***** Listed entries *****
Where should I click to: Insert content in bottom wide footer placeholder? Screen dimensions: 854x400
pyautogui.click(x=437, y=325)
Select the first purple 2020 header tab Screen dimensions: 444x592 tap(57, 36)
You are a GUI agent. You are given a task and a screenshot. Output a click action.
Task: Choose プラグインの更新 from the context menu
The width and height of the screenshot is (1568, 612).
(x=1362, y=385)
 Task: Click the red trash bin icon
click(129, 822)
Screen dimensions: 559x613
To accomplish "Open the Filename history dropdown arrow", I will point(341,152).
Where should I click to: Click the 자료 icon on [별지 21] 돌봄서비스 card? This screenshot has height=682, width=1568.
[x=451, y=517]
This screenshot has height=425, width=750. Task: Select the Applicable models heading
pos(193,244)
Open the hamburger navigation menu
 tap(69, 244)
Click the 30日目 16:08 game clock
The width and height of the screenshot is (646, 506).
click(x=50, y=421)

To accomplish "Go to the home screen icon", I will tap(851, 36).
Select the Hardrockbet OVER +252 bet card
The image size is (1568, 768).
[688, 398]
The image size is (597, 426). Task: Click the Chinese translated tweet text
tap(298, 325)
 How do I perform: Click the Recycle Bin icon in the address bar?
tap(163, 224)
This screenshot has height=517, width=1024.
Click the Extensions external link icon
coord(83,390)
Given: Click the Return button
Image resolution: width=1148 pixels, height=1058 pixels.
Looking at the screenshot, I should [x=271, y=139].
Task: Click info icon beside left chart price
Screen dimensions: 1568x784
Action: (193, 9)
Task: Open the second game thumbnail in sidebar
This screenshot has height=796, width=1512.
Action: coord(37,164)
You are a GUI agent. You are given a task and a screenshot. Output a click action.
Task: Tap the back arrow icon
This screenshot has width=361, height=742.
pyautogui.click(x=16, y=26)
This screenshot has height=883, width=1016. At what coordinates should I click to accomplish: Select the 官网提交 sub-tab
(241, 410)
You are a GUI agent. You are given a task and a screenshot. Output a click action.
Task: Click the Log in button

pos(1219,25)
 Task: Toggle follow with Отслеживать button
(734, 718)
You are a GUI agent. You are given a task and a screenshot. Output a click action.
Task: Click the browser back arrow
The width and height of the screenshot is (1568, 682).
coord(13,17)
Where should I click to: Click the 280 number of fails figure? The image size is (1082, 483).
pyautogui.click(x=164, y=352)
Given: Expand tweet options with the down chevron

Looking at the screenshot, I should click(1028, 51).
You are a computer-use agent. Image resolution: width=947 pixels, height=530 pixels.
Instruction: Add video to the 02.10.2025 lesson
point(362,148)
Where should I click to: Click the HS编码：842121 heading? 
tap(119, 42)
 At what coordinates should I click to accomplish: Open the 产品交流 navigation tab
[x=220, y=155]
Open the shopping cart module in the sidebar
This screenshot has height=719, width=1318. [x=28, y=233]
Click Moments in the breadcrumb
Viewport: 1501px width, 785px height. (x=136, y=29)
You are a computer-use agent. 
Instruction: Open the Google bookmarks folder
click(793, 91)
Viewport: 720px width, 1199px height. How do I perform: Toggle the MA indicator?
*****
= What to produce =
Scan the records for the word "arrow", and copy each line where it is found.

= Result for this task =
To accomplish "Open the Filename history dropdown arrow", I will point(341,152).
Task: Tap the back arrow icon
Task: Click the browser back arrow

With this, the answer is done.